What you should do:
Begin at the line that has "Tips & Thanks [tab] (237, 1203)", stop after the line that has "3998 (127, 1548)", and print exactly those lines from the records below, without any pictures.

Pixel coordinate grounding data
::::::::

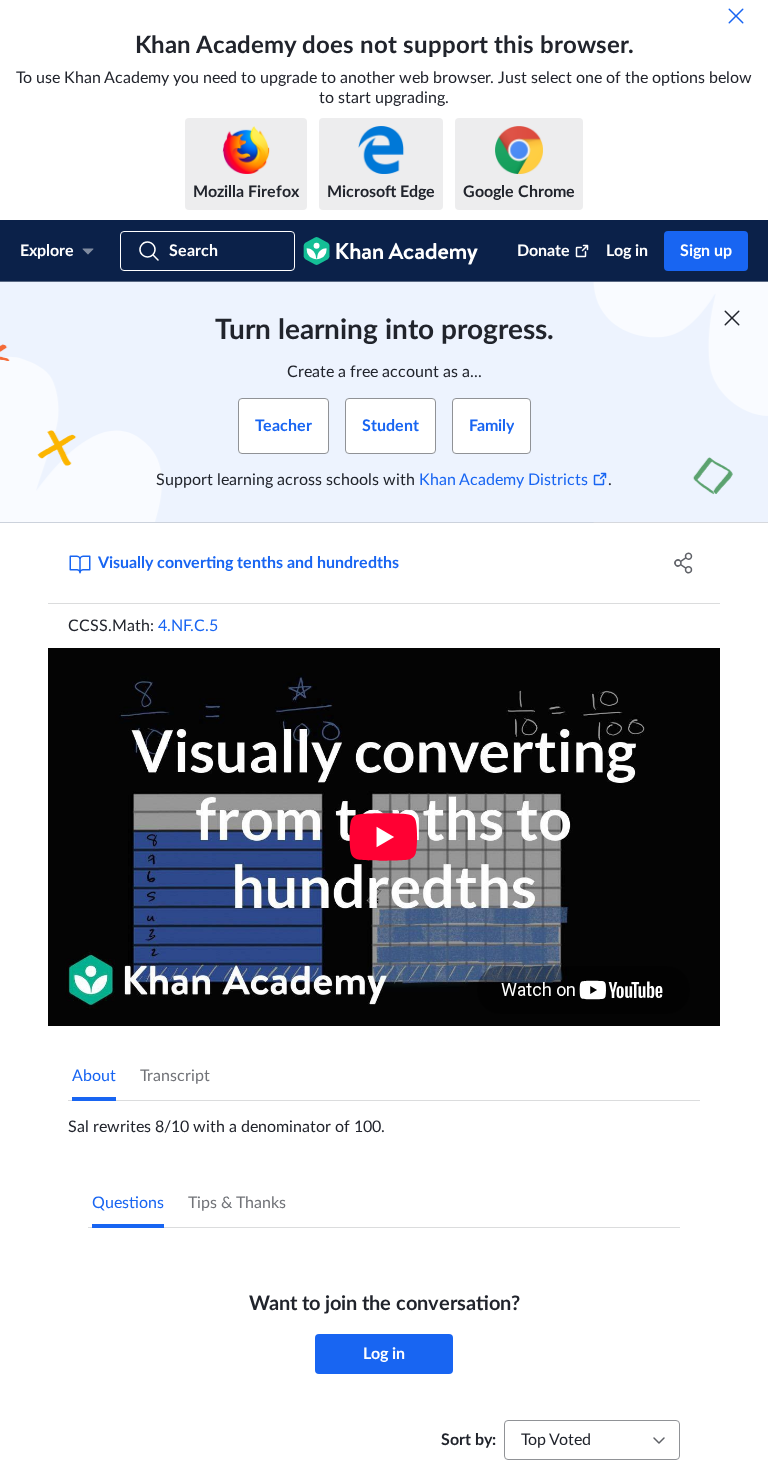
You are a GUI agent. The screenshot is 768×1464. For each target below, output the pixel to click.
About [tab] (94, 1076)
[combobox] (592, 1440)
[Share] (684, 563)
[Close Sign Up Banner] (732, 318)
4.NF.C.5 (188, 626)
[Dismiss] (736, 16)
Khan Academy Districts (503, 480)
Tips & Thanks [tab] (237, 1203)
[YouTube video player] (384, 837)
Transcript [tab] (175, 1076)
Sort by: (468, 1440)
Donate (543, 251)
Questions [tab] (128, 1203)
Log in (627, 251)
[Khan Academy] (390, 251)
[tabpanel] (384, 1119)
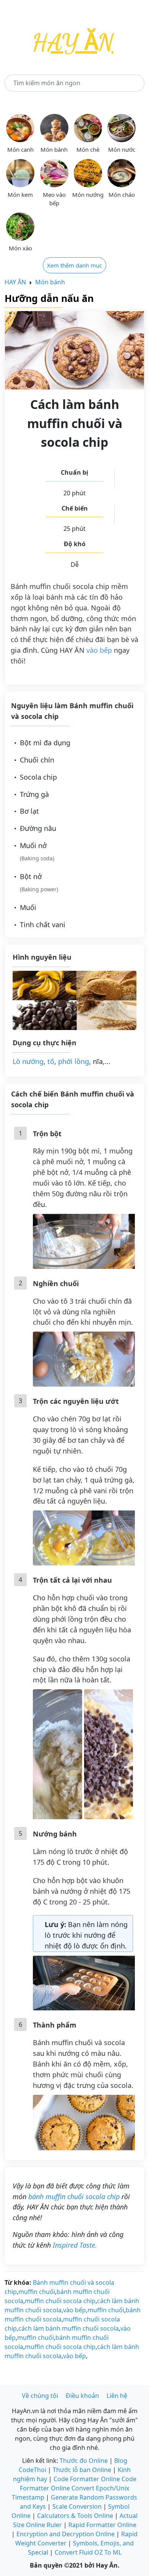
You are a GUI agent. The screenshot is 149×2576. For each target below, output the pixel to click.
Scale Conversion (77, 2506)
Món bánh (50, 282)
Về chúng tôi (40, 2395)
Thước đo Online (84, 2460)
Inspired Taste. (75, 2245)
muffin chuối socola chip (60, 2301)
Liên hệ (117, 2395)
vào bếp (99, 650)
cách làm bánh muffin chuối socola (68, 2328)
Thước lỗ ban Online (82, 2470)
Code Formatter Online (86, 2479)
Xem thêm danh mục (74, 265)
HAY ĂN (15, 282)
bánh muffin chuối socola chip (74, 2196)
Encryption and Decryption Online (65, 2534)
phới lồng (73, 1061)
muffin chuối (36, 2291)
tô (50, 1061)
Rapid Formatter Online (102, 2525)
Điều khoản (82, 2395)
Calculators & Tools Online (75, 2515)
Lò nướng (28, 1061)
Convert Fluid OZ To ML (88, 2552)
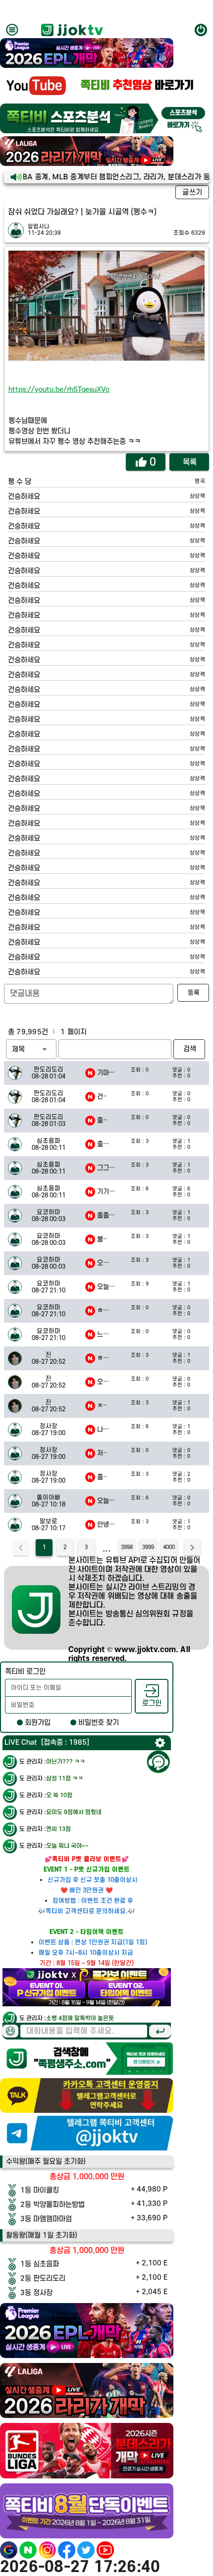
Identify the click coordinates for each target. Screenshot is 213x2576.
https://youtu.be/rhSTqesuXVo (58, 389)
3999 (148, 1548)
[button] (31, 1049)
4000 (169, 1548)
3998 (127, 1548)
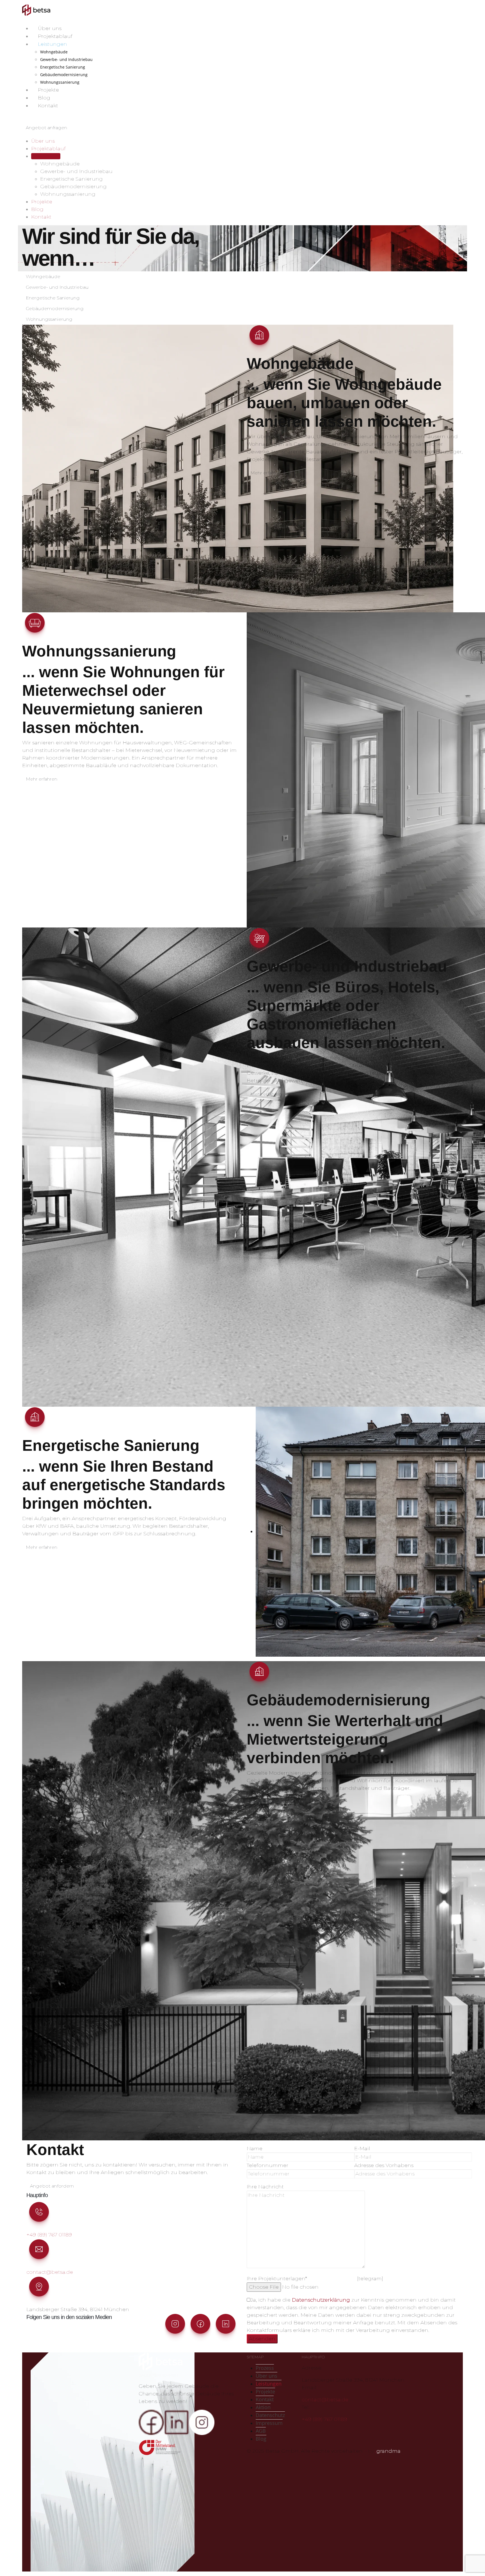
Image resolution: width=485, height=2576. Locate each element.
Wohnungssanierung (59, 82)
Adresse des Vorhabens (383, 2165)
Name (254, 2148)
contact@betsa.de (49, 2272)
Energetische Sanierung (62, 67)
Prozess (265, 2367)
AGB (261, 2430)
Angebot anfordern (52, 2186)
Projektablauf (55, 36)
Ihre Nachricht (265, 2187)
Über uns (49, 28)
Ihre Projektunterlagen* (277, 2278)
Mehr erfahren (266, 473)
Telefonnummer (267, 2165)
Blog (44, 98)
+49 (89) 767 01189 (49, 2235)
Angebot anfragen (46, 127)
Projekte (48, 90)
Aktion (263, 2407)
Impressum (269, 2423)
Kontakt (48, 106)
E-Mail (362, 2148)
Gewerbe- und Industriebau (66, 59)
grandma (388, 2451)
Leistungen (52, 44)
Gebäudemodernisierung (64, 74)
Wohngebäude (54, 51)
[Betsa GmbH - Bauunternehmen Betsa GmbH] (36, 10)
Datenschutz (270, 2415)
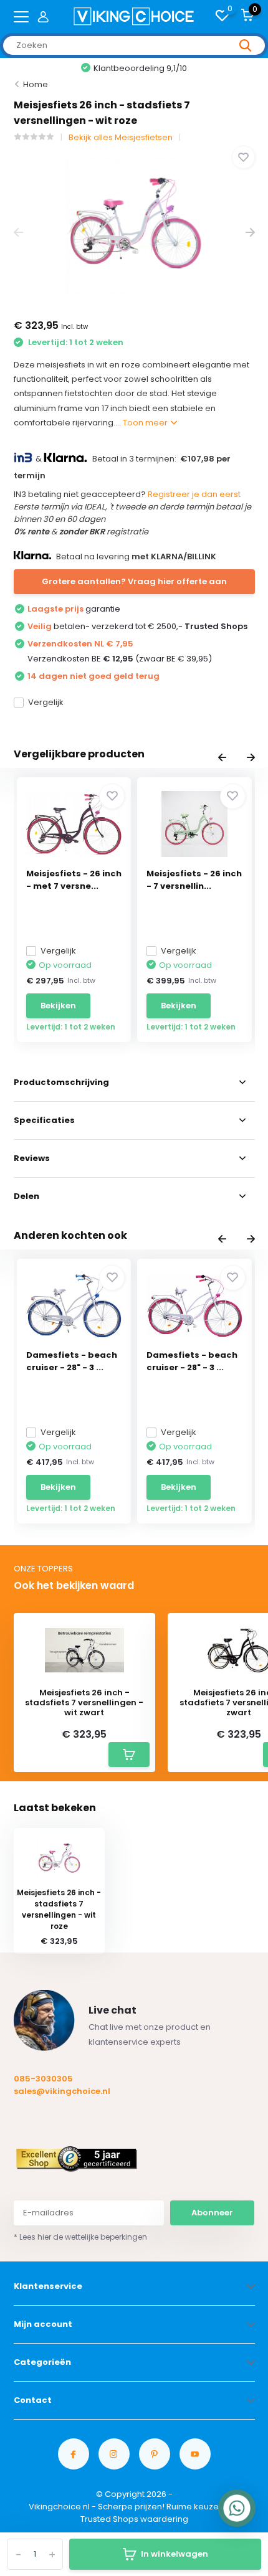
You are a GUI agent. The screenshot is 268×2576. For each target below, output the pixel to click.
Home (35, 84)
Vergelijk (46, 702)
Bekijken (58, 1005)
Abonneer (212, 2212)
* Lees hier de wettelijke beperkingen (80, 2237)
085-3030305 (43, 2079)
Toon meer (146, 423)
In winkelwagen (174, 2554)
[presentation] (18, 232)
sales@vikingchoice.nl (62, 2091)
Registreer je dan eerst (194, 494)
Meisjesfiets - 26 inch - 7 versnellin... (194, 880)
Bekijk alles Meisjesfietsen (121, 137)
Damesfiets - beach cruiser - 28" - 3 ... (71, 1361)
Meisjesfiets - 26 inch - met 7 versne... (74, 880)
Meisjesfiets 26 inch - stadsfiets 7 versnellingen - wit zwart (84, 1702)
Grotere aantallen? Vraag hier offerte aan (134, 581)
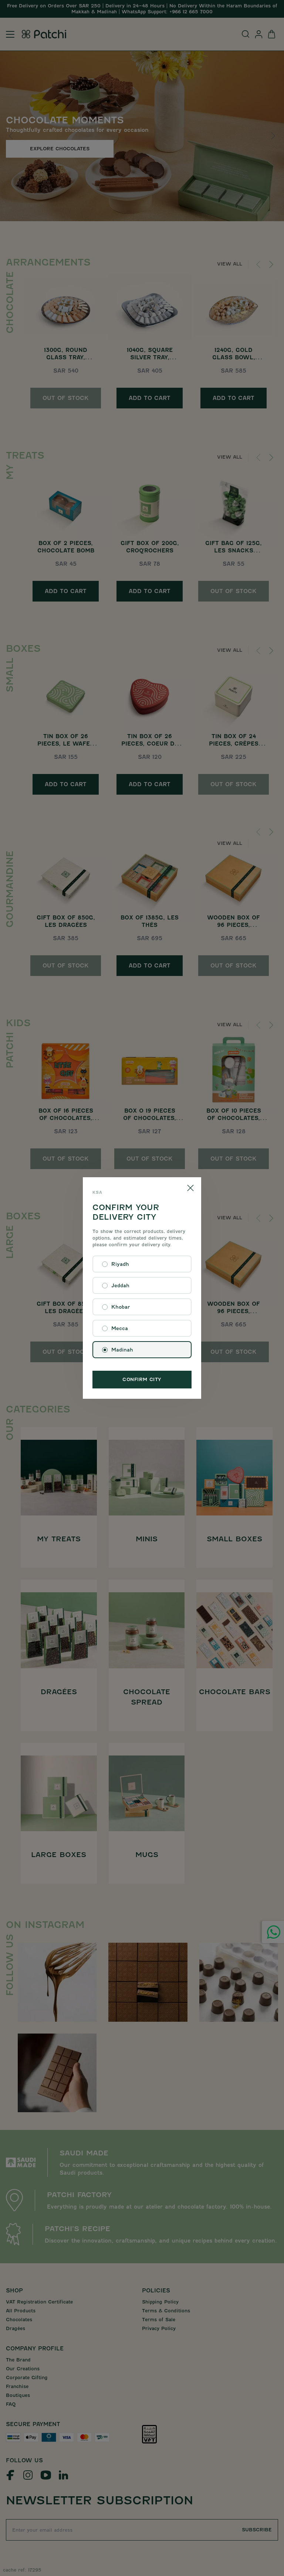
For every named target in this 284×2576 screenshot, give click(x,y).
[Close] (190, 1188)
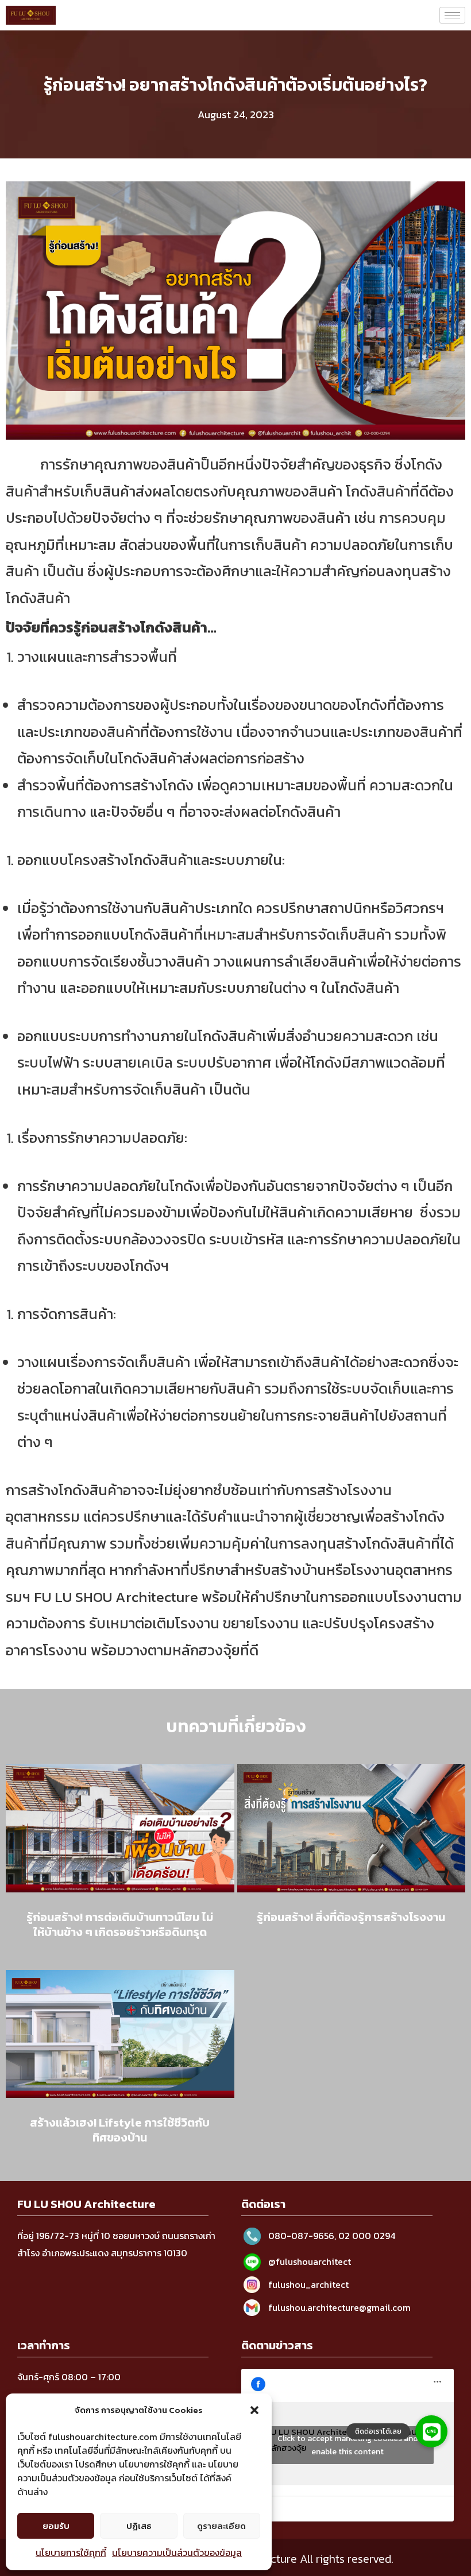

::::::::

Task answer:
Tips & Thanks [tab] (237, 1203)
[YouTube video player] (384, 837)
Transcript [tab] (175, 1076)
Sort by: (468, 1440)
Donate (543, 251)
Questions [tab] (128, 1203)
Log in (627, 251)
[Khan Academy] (390, 251)
[tabpanel] (384, 1119)
You are a GUI agent. The screenshot is 149×2576. For each target below, output the pixel to click.
Scale Conversion (77, 2506)
Món bánh (50, 282)
Về chúng tôi (40, 2395)
Thước đo Online (84, 2460)
Inspired Taste. (75, 2245)
muffin chuối socola chip (60, 2301)
Liên hệ (117, 2395)
vào bếp (99, 650)
cách làm bánh muffin chuối socola (68, 2328)
Thước lỗ ban Online (82, 2470)
Code Formatter Online (86, 2479)
Xem thêm danh mục (74, 265)
HAY ĂN (15, 282)
bánh muffin chuối socola chip (74, 2196)
Encryption and Decryption Online (65, 2534)
phới lồng (73, 1061)
muffin chuối (36, 2291)
tô (50, 1061)
Rapid Formatter Online (102, 2525)
Điều khoản (82, 2395)
Calculators & Tools Online (75, 2515)
Lò nướng (28, 1061)
Convert Fluid OZ To ML (88, 2552)
Identify the click coordinates for each target. Screenshot is 213x2576.
https://youtu.be/rhSTqesuXVo (58, 389)
3999 (148, 1548)
[button] (31, 1049)
4000 (169, 1548)
3998 (127, 1548)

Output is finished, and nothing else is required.